Given records:
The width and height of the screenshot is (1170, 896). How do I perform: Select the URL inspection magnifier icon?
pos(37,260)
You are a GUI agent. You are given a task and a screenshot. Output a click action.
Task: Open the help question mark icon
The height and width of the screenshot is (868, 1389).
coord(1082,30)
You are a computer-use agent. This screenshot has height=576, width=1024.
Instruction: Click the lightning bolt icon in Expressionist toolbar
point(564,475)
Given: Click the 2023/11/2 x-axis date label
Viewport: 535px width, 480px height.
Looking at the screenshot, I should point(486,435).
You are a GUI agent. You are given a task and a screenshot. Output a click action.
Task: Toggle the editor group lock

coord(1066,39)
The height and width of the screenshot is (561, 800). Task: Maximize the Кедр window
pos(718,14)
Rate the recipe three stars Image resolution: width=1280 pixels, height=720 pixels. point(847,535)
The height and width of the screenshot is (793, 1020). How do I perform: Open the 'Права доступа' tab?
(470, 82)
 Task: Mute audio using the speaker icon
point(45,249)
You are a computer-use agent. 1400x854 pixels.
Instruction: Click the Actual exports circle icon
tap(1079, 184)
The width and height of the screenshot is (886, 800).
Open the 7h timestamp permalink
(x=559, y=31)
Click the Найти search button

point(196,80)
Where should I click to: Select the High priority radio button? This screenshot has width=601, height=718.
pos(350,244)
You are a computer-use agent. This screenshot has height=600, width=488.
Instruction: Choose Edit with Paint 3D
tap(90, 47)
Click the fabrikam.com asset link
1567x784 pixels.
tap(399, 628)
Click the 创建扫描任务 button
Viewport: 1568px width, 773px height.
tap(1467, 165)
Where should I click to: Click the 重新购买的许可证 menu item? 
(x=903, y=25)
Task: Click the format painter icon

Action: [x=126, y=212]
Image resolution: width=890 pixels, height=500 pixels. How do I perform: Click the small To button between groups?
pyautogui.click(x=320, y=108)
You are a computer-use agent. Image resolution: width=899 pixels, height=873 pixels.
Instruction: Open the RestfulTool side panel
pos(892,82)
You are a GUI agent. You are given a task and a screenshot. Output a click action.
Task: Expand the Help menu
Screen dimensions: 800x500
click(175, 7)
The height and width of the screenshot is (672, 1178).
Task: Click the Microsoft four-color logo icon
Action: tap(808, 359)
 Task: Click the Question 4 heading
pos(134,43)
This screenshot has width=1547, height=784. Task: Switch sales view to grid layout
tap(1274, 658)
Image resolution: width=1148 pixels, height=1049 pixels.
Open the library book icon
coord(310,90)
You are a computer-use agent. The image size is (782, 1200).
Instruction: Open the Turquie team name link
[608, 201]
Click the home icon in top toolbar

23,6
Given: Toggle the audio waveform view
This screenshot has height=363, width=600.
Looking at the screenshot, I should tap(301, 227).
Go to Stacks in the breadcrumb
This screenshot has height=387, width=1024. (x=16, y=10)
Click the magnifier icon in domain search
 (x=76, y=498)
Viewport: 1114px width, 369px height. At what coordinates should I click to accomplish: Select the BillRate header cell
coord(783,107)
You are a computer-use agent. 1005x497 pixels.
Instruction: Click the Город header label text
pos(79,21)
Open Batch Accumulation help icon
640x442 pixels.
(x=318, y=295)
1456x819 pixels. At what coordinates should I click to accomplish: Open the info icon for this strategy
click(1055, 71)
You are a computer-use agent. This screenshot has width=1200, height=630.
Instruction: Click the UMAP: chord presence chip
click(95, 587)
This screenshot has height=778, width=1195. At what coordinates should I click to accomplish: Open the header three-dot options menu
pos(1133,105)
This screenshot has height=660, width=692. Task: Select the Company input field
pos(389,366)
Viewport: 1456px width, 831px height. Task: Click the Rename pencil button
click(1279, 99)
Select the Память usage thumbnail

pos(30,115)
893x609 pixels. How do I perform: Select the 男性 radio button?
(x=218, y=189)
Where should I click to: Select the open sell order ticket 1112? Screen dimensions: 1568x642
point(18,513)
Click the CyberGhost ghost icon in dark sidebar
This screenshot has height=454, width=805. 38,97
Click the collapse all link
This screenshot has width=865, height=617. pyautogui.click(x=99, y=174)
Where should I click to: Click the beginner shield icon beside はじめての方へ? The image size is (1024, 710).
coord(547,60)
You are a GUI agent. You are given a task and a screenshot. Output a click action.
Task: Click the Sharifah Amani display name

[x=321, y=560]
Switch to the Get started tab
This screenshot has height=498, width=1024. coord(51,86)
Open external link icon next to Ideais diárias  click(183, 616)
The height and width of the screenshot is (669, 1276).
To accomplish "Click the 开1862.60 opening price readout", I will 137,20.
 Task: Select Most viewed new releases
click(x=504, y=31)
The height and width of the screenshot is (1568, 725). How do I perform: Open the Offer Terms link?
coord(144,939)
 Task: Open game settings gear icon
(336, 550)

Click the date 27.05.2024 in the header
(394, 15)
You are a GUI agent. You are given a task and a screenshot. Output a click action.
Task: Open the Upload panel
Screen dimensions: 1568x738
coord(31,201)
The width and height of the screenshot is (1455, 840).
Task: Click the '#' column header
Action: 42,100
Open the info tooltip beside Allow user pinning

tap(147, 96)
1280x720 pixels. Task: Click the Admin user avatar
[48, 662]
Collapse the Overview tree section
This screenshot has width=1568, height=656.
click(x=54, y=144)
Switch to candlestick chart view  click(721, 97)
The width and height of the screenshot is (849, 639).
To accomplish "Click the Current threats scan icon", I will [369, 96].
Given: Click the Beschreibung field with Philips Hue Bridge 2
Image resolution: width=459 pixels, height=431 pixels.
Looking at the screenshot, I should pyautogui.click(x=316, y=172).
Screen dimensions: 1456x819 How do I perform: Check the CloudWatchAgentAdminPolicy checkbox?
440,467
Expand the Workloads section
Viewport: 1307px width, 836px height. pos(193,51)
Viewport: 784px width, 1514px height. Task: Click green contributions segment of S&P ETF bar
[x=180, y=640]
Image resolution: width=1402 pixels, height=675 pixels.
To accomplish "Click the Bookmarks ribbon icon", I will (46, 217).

What to produce: Reproduce every row above, replacing "GUI agent" with "screen-control agent" and leaving everything else unchanged.

Response for this exercise:
The width and height of the screenshot is (1170, 896). How do I perform: Select the URL inspection magnifier icon?
pos(37,260)
You are a screen-control agent. You are given a task and a screenshot. Output a click action.
Task: Open the help question mark icon
The height and width of the screenshot is (868, 1389).
coord(1082,30)
You are a computer-use agent. This screenshot has height=576, width=1024.
Instruction: Click the lightning bolt icon in Expressionist toolbar
point(564,475)
Given: Click the 2023/11/2 x-axis date label
Viewport: 535px width, 480px height.
Looking at the screenshot, I should point(486,435).
You are a screen-control agent. You are given a task and a screenshot. Output a click action.
Task: Toggle the editor group lock

coord(1066,39)
The height and width of the screenshot is (561, 800). Task: Maximize the Кедр window
pos(718,14)
Rate the recipe three stars Image resolution: width=1280 pixels, height=720 pixels. point(847,535)
The height and width of the screenshot is (793, 1020). How do I perform: Open the 'Права доступа' tab?
(470, 82)
 Task: Mute audio using the speaker icon
point(45,249)
You are a computer-use agent. 1400x854 pixels.
Instruction: Click the Actual exports circle icon
tap(1079, 184)
The width and height of the screenshot is (886, 800).
Open the 7h timestamp permalink
(x=559, y=31)
Click the Найти search button

point(196,80)
Where should I click to: Select the High priority radio button? This screenshot has width=601, height=718.
pos(350,244)
You are a computer-use agent. This screenshot has height=600, width=488.
Instruction: Choose Edit with Paint 3D
tap(90, 47)
Click the fabrikam.com asset link
1567x784 pixels.
tap(399, 628)
Click the 创建扫描任务 button
Viewport: 1568px width, 773px height.
tap(1467, 165)
Where should I click to: Click the 重新购买的许可证 menu item? 
(x=903, y=25)
Task: Click the format painter icon

Action: [x=126, y=212]
Image resolution: width=890 pixels, height=500 pixels. How do I perform: Click the small To button between groups?
pyautogui.click(x=320, y=108)
You are a computer-use agent. Image resolution: width=899 pixels, height=873 pixels.
Instruction: Open the RestfulTool side panel
pos(892,82)
You are a screen-control agent. You are given a task and a screenshot. Output a click action.
Task: Expand the Help menu
Screen dimensions: 800x500
click(175, 7)
The height and width of the screenshot is (672, 1178).
Task: Click the Microsoft four-color logo icon
Action: tap(808, 359)
 Task: Click the Question 4 heading
pos(134,43)
This screenshot has width=1547, height=784. Task: Switch sales view to grid layout
tap(1274, 658)
Image resolution: width=1148 pixels, height=1049 pixels.
Open the library book icon
coord(310,90)
You are a computer-use agent. The image size is (782, 1200).
Instruction: Open the Turquie team name link
[608, 201]
Click the home icon in top toolbar

23,6
Given: Toggle the audio waveform view
This screenshot has height=363, width=600.
Looking at the screenshot, I should tap(301, 227).
Go to Stacks in the breadcrumb
This screenshot has height=387, width=1024. (x=16, y=10)
Click the magnifier icon in domain search
 (x=76, y=498)
Viewport: 1114px width, 369px height. At what coordinates should I click to accomplish: Select the BillRate header cell
coord(783,107)
You are a computer-use agent. 1005x497 pixels.
Instruction: Click the Город header label text
pos(79,21)
Open Batch Accumulation help icon
640x442 pixels.
(x=318, y=295)
1456x819 pixels. At what coordinates should I click to accomplish: Open the info icon for this strategy
click(1055, 71)
You are a computer-use agent. This screenshot has width=1200, height=630.
Instruction: Click the UMAP: chord presence chip
click(95, 587)
This screenshot has height=778, width=1195. At what coordinates should I click to accomplish: Open the header three-dot options menu
pos(1133,105)
This screenshot has height=660, width=692. Task: Select the Company input field
pos(389,366)
Viewport: 1456px width, 831px height. Task: Click the Rename pencil button
click(1279, 99)
Select the Память usage thumbnail

pos(30,115)
893x609 pixels. How do I perform: Select the 男性 radio button?
(x=218, y=189)
Where should I click to: Select the open sell order ticket 1112? Screen dimensions: 1568x642
point(18,513)
Click the CyberGhost ghost icon in dark sidebar
This screenshot has height=454, width=805. 38,97
Click the collapse all link
This screenshot has width=865, height=617. pyautogui.click(x=99, y=174)
Where should I click to: Click the beginner shield icon beside はじめての方へ? The image size is (1024, 710).
coord(547,60)
You are a screen-control agent. You are given a task and a screenshot. Output a click action.
Task: Click the Sharifah Amani display name

[x=321, y=560]
Switch to the Get started tab
This screenshot has height=498, width=1024. coord(51,86)
Open external link icon next to Ideais diárias  click(183, 616)
The height and width of the screenshot is (669, 1276).
To accomplish "Click the 开1862.60 opening price readout", I will 137,20.
 Task: Select Most viewed new releases
click(x=504, y=31)
The height and width of the screenshot is (1568, 725). How do I perform: Open the Offer Terms link?
coord(144,939)
 Task: Open game settings gear icon
(336, 550)

Click the date 27.05.2024 in the header
(394, 15)
You are a screen-control agent. You are given a task and a screenshot. Output a click action.
Task: Open the Upload panel
Screen dimensions: 1568x738
coord(31,201)
The width and height of the screenshot is (1455, 840).
Task: Click the '#' column header
Action: 42,100
Open the info tooltip beside Allow user pinning

tap(147, 96)
1280x720 pixels. Task: Click the Admin user avatar
[48, 662]
Collapse the Overview tree section
This screenshot has width=1568, height=656.
click(x=54, y=144)
Switch to candlestick chart view  click(721, 97)
The width and height of the screenshot is (849, 639).
To accomplish "Click the Current threats scan icon", I will [369, 96].
Given: Click the Beschreibung field with Philips Hue Bridge 2
Image resolution: width=459 pixels, height=431 pixels.
Looking at the screenshot, I should pyautogui.click(x=316, y=172).
Screen dimensions: 1456x819 How do I perform: Check the CloudWatchAgentAdminPolicy checkbox?
440,467
Expand the Workloads section
Viewport: 1307px width, 836px height. pos(193,51)
Viewport: 784px width, 1514px height. Task: Click green contributions segment of S&P ETF bar
[x=180, y=640]
Image resolution: width=1402 pixels, height=675 pixels.
To accomplish "Click the Bookmarks ribbon icon", I will (46, 217).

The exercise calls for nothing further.